** Passage to read **
# concrete sono tubes, spans, etc



## chickaloon (Jun 24, 2006)

I am construction a concrete sonotube foundation (no slab)

The structures dimensions are 24 by 24

I am interested if anyone has information on what the neccessary span distancers between sonotubes needs to be.

I am thinking of 8 feet sqaure between tubes.

Anyone have experience ?


----------



## manhattan42 (Jun 4, 2006)

*Not Enough Inofrmation*



chickaloon said:


> I am construction a concrete sonotube foundation (no slab)
> 
> The structures dimensions are 24 by 24
> 
> ...


You don't provide enough information.

Spans will vary with size (depth and width) of girders, number of stories, type of floor and roof construction, snow loads, and other things.

Provide more detail and perhaps we can help.


----------



## joasis (May 28, 2006)

A piered foundation is typically engineered...and not just undertaken because it looks good. 24 feet square and 16 piers? What exactly are you Building? How large will the piers be? How deep? Soil conditions? Frost line? Piers exposed for how high? How deep in the ground? Bedrock? Concrete strenght? Steel reinforced? etc, etc.

Don't mean to hit you with this, but you get the idea.....lots of info needed.


----------



## chickaloon (Jun 24, 2006)

*Chickaloon sonotube pier foundation with post and beam spans*

ok...

The structure will NOT be engineered. Codes are not a requirement here, etc....

What I am looking for are some general guidelines.

The snow loads here are generally small. Mabey maximum 1 foot of wet snow on rooflines.

In terms of size of beams for joists, etc...I will be making them...so anything I want. If you had an idea of what a certain size beam could hold over a 24 foot, 12 foot and 8 foot span I could adjust the dimmensions of the materials.

** Exercise instructions **
**1.** From the sonotube thread, list the factors that manhattan42 says spans will vary with.
**2.** Transcribe the sonotube thread word for word, everything from "Spans will vary" down to "of info needed.".

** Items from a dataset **
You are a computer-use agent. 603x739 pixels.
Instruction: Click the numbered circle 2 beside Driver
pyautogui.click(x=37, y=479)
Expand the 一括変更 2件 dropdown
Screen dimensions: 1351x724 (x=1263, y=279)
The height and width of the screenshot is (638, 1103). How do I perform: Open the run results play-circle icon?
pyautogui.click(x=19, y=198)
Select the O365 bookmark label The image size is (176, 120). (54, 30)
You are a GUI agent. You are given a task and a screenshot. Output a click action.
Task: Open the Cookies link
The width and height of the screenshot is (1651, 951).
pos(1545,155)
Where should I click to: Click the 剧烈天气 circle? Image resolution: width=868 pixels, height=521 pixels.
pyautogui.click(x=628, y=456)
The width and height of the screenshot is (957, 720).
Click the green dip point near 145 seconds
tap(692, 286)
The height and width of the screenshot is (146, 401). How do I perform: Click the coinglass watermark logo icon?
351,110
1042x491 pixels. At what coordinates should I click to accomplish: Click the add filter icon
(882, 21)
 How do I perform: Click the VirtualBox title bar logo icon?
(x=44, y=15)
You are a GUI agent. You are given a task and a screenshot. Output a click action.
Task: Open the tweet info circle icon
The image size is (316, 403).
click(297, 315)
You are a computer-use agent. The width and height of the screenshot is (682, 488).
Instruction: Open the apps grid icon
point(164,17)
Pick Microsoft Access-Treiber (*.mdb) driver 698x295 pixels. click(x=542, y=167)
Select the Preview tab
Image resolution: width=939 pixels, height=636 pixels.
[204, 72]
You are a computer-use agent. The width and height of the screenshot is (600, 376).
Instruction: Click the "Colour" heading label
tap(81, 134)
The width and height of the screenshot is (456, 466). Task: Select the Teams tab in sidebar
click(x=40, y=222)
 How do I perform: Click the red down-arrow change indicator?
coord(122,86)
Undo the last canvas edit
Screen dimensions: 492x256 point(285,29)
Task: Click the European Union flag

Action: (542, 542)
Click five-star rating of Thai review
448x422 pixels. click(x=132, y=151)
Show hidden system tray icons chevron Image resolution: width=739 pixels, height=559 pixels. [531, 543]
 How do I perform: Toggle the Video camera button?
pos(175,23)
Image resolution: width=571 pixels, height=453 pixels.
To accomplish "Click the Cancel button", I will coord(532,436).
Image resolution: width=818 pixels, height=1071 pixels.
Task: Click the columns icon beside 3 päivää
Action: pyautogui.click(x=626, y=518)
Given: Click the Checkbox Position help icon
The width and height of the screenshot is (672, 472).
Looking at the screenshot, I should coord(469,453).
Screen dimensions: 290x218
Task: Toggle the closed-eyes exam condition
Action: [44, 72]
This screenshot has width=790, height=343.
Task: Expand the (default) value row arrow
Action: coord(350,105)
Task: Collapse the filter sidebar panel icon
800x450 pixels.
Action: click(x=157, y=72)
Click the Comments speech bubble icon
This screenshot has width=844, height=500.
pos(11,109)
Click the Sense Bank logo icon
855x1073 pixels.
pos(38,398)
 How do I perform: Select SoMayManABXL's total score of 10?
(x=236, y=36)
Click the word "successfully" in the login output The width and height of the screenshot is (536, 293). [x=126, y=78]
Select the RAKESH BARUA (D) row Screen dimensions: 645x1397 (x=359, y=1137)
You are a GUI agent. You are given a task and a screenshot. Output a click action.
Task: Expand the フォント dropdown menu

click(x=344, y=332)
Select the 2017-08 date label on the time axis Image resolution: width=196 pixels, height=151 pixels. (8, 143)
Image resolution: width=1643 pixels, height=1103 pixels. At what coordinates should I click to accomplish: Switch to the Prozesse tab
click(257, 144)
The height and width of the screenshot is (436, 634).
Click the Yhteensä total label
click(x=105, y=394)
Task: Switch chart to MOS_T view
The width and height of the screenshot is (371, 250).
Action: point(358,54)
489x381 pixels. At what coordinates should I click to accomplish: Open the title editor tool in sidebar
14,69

** Worked solutions **
**1.**
- Size (depth and width) of girders
- Number of stories
- Type of floor and roof construction
- Snow loads

**2.**
Spans will vary with size (depth and width) of girders, number of stories, type of floor and roof construction, snow loads, and other things.

Provide more detail and perhaps we can help.


----------



## joasis (May 28, 2006)

A piered foundation is typically engineered...and not just undertaken because it looks good. 24 feet square and 16 piers? What exactly are you Building? How large will the piers be? How deep? Soil conditions? Frost line? Piers exposed for how high? How deep in the ground? Bedrock? Concrete strenght? Steel reinforced? etc, etc.

Don't mean to hit you with this, but you get the idea.....lots of info needed.